Databricks Community

marcio_oliveira · ‎05-13-2025

I have several notebooks that run code to ingest data from various APIs into our Data Warehouse. I have several modules that I reuse in multiple notebooks, things like redshift functions, string cleaning functions and json cleaning functions. Out of nowhere this morning some notebooks started to randomly fail to import modules or fail to import functions from said modules.

In the bellow example the code is failing to import a function (that I confirmed exists and the name is correct)

All the Jobs are running on Serverless. When I run the same notebooks manually, there are no errors. Also, when I just click to "Repair Run" once it fails, it runs normally.

Anyone has any idea of what could possibly be happening?

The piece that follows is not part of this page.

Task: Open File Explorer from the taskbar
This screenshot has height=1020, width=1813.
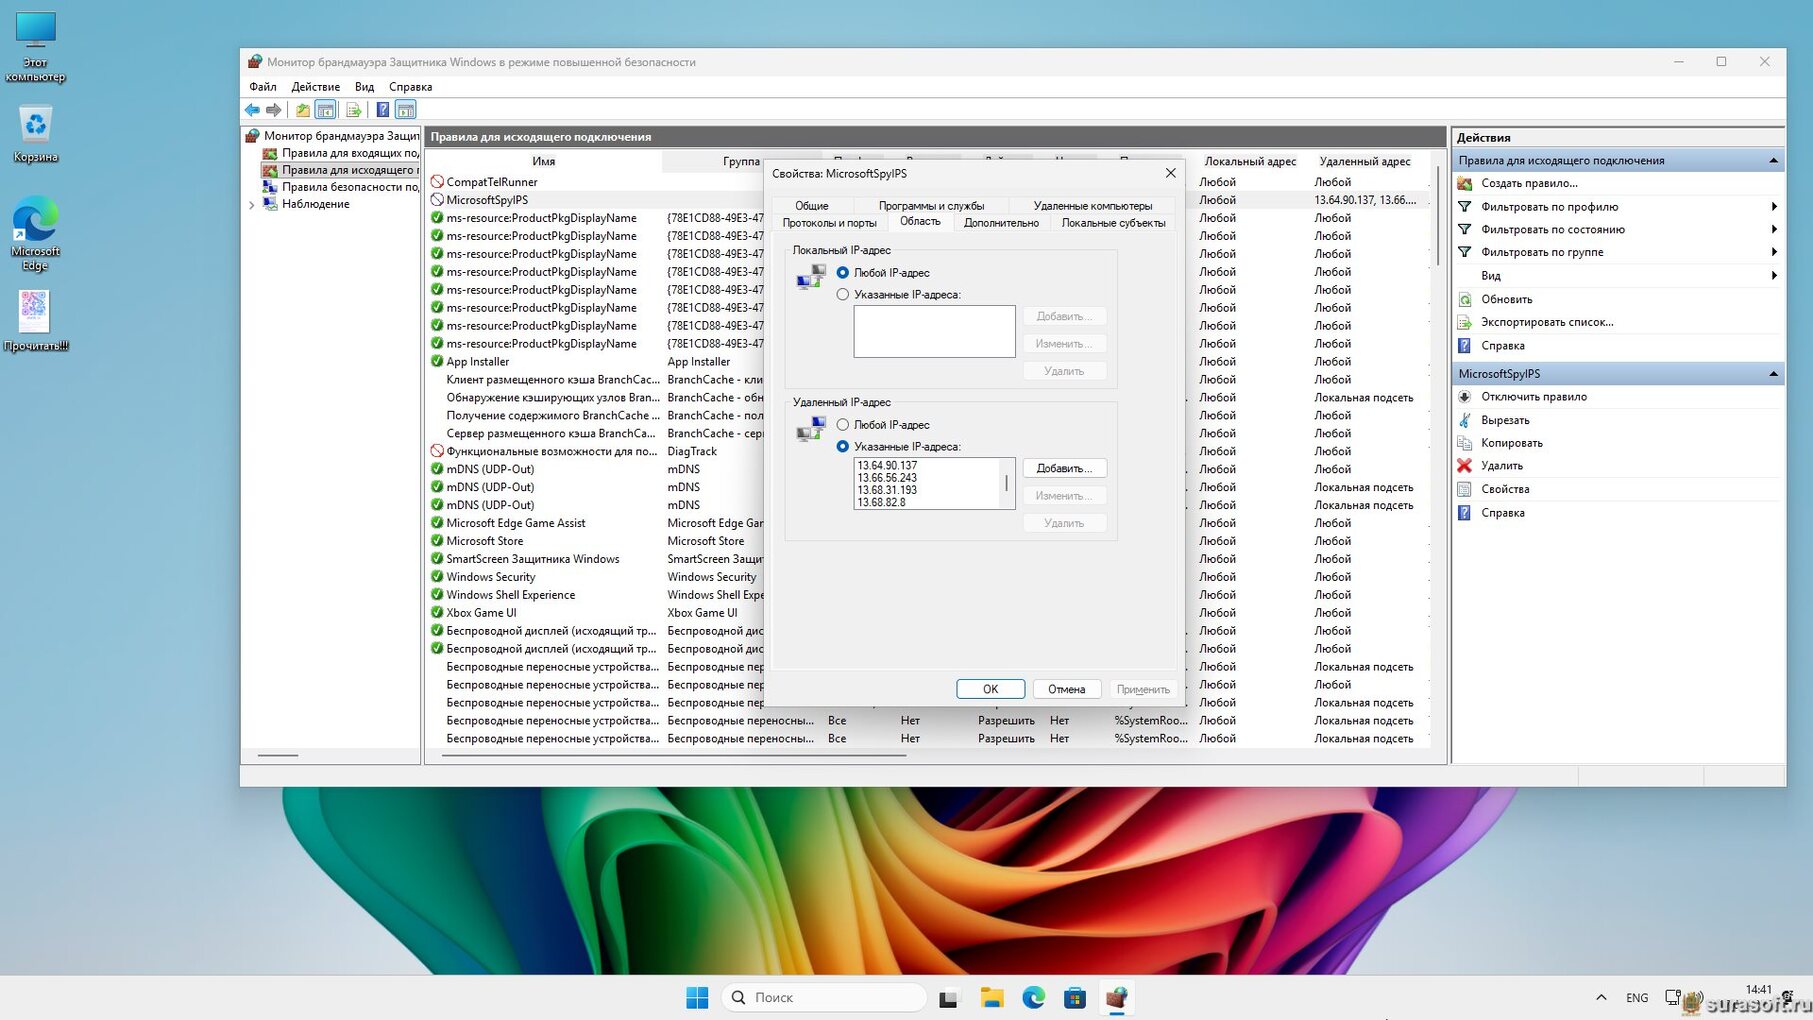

lingareddy_Alva · ‎05-13-2025

Hi @marcio_oliveira

This is most likely caused by race conditions in cluster/job startup combined with dynamic module paths or
delayed workspace availability in Serverless or ephemeral job clusters. Specifically:
-- sys.path may not yet include /Workspace/Tools when the module is imported.
-- The underlying file system (e.g., DBFS mount of Workspace) might not be fully initialized at the exact moment the import is executed.
-- Workspace imports work fine in interactive sessions because the environment is already fully initialized.

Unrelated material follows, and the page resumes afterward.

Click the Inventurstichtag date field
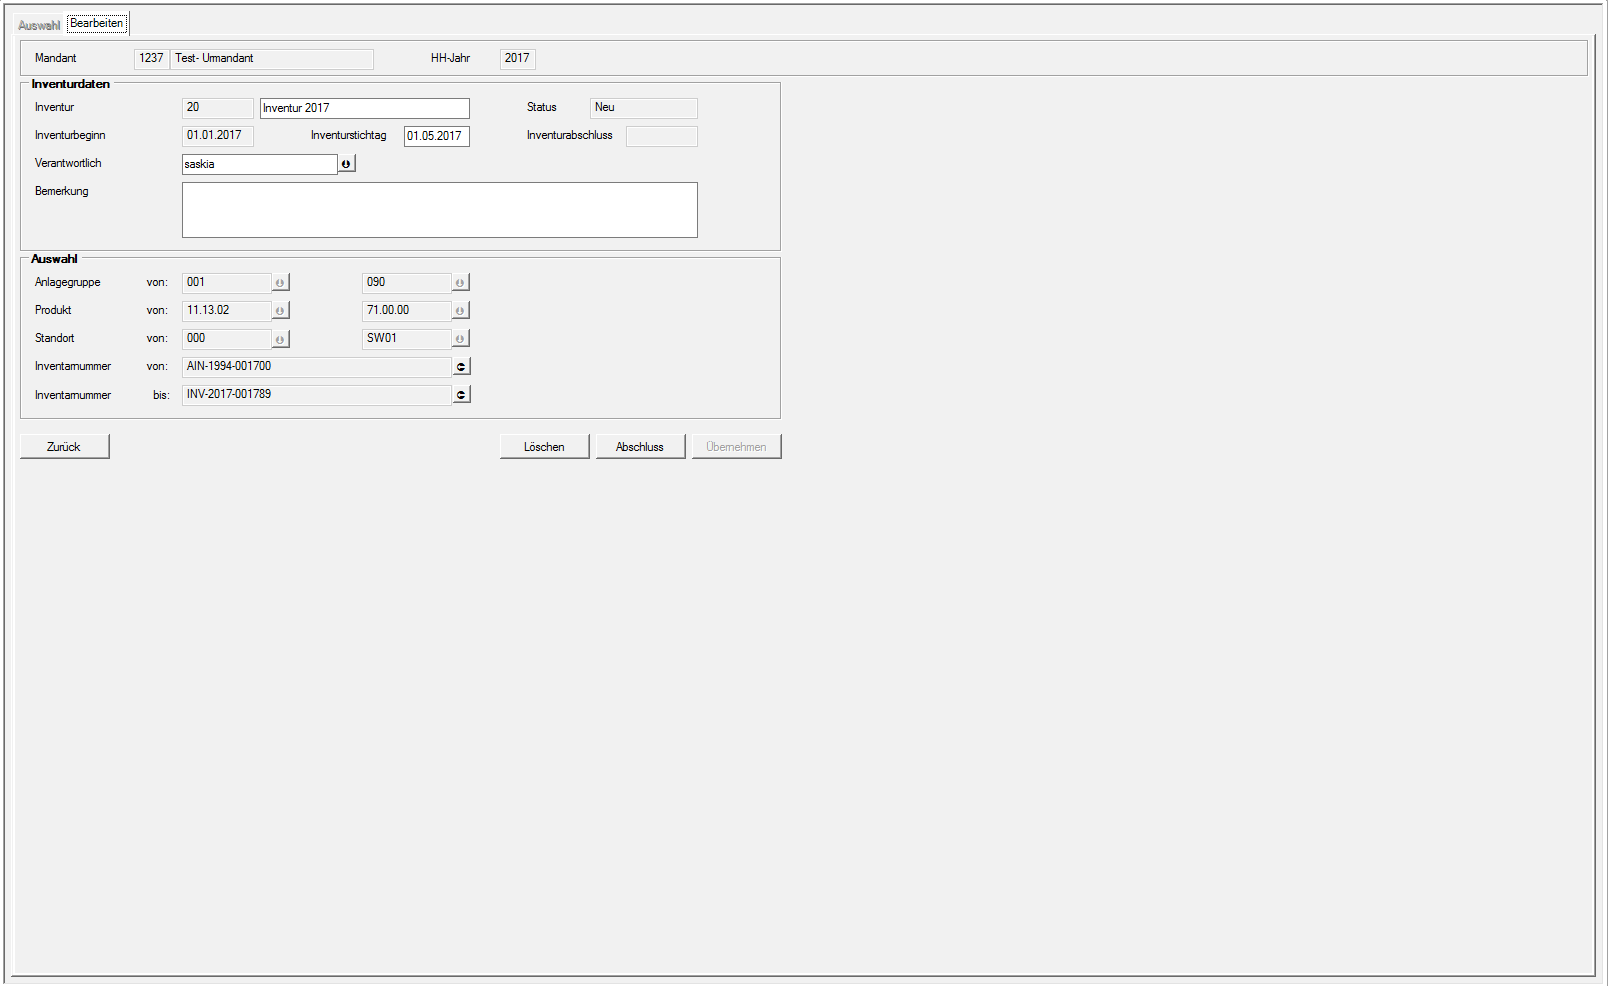This screenshot has height=986, width=1608. tap(436, 136)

Also, Databricks may have updated runtime behavior or tightened workspace initialization in recent releases,
which could expose previously hidden issues.

Fix Options
1. Use Absolute Imports with Workspace Directories
If your module is in /Workspace/Tools/json_tools.py, make sure you're importing it properly:

import sys
sys.path.append("/Workspace/Tools")
from json_tools import clean_dataframe_jsons

If this fails only sometimes, you can wrap it with a retry logic (see below).

2. Retry-Import with time.sleep (Recommended in Your Case)
Yes, you can use time.sleep(x) combined with retry logic:

import time
import sys

sys.path.append("/Workspace/Tools")

retries = 3
for i in range(retries):
try:
from json_tools import clean_dataframe_jsons
break # success
except ImportError as e:
if i < retries - 1:
print(f"Retrying import due to error: {e}")
time.sleep(2) # Delay before retrying
else:
raise

3. Move Reusable Code into a Wheel or .whl File
If possible, package your shared functions into a .whl file and install it as a library to the job cluster via %pip install or job-level configuration.
This is the most reliable and scalable solution.

Example:
python setup.py bdist_wheel

Then install:

%pip install /Workspace/Tools/my_wheel_package.whl

4. Avoid Serverless if Determinism is Critical
Switch to a non-serverless job cluster or interactive cluster if possible,
as the Workspace file system is guaranteed to be available earlier in the execution lifecycle.

LR

View solution in original post

lingareddy_Alva · ‎05-13-2025

Hi @marcio_oliveira

Thanks for sharing the error and the context — this intermittent module import issue in Databricks Serverless jobs is a known behavior in some environments,
and here’s what’s likely going wrong :

Root Cause:
A race condition or cold-start issue in serverless clusters where:
-- The notebook starts executing before the module files in /Workspace/Tools are mounted/available.
-- Python import caches may be stale or inconsistent between jobs or cluster warmups.

LR

marcio_oliveira · ‎05-13-2025

Thanks for you response, @lingareddy_Alva !
The code ran for months before starting to exhibit this behavior. Could something have changed now in Databricks?
And how do I fix this? Is a time.sleep(x) after I import the modules something that can help?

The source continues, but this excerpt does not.